- EXPLORE THE MATERIAL:
1. In the excerpt on the Orthodox understanding of the person, whom does it cite as saying that neither body nor soul was created before the other?
2. From the excerpt on the Orthodox understanding of the person, list each thing that the quoted words of St. John Chrysostom say happens for the human person.

- PAGE EXCERPT:
BEGIN
Precisely, because man is an ontological being, an independent person, irrespective of age, the quality of the face, of the body, of his social station, his financial condition, his sex and his racial descent, Orthodox theology regards him as a "microcosm," micrography of all humanity. One reason that the Orthodox Church condemns abortions and allows the infant participation in the mystical life of baptism, Chrismation and the Eucharist is because it regards the embryo or the infant itself as a person --a psychosomatic being. Both body and soul have the same beginning and contain each other. "When the body and soul have the same beginning and contain each other. "When the body and soul were created, neither of the two was created first and the other second, "according to John Damascene. (27) The Patristic anthropology combined the best philosophic elements of the ancient Greeks and, in truth, the Socratic ethical tradition and the Biblical teaching concerning man. It created a blend, a Christian humanism that is of contemporary value. In an era in which people have walked on the moon and others boast that in twenty years they will create a man from a single cell organism, but also an era when 70% of the world's human population is deprived of daily bread, the words of St. John Chrysostom possess a current meaning and renders an answerto the general question: How do you confront the sick and needy as person? Let us hear the Holy Father as he writes the following moving words, "I do not show any aversion to any person because each person is worthy of great attention as a creature of God even though he may be a simple slave. I do notconsider social class, but virtue, and I do not face the master or the servant, but the human person, for whom the heavens opened, the sun shines, the moon sets, the air fills everything, the wells bubble their water, the sea stretches out, for whom the only begotten Son of God became man. My master was slaughtered and shed his blood for man. And who am I that I should scorn a man? How will I ever be forgiven for this?" (28)

After the many years of development of Greco-Christian anthropology, we see that man is the boundary of the created and the uncreated, the visible and the invisible psychosomatic being endowed with vast possibilities and potentialities, that with God's cooperation and the proper use of his will, man can overcome space and time and enter into the sphere of the eternal presence and communion with his Creator God. All this is enough concerning the Greco-Christian meaning of person.



D


The theme "The Confrontation of the Sick as a Person" gives rise to the question of what does contemporary medicine have to say about the meaning of the person and how does an Orthodox theologian envision the relationships between medical science and man as person. Is it possible for us to speak of trends in medical science?
END
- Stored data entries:
BEGIN
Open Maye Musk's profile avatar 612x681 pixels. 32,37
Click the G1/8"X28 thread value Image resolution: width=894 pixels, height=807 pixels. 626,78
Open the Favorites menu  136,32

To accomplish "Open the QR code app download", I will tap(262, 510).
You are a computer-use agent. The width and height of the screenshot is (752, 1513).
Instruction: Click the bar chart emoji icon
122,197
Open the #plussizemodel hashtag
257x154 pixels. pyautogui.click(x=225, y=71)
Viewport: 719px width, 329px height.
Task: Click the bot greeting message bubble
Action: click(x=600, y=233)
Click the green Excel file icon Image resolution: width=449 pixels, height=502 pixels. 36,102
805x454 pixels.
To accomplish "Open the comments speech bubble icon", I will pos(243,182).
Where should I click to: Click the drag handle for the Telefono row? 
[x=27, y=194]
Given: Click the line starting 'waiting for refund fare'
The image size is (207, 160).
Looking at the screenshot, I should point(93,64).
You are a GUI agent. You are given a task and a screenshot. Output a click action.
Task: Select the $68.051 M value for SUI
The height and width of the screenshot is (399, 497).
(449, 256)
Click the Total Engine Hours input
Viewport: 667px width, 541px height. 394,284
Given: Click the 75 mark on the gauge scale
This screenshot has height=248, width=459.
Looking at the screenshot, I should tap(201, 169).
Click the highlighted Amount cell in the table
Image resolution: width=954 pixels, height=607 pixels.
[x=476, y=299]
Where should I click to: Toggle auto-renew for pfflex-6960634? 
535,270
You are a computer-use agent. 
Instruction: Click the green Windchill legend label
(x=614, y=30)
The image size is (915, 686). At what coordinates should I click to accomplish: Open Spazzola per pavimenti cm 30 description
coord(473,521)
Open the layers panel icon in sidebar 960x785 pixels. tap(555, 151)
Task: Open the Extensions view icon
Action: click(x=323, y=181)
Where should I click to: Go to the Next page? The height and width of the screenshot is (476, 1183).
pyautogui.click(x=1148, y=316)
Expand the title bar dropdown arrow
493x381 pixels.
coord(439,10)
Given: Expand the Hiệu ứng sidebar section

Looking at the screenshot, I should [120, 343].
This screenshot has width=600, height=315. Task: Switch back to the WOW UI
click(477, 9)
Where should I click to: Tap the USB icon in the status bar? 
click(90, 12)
END
- ANSWERS TO THE TASKS:
1. John Damascene.

2.
- The heavens opened
- The sun shines
- The moon sets
- The air fills everything
- The wells bubble their water
- The sea stretches out
- The only begotten Son of God became man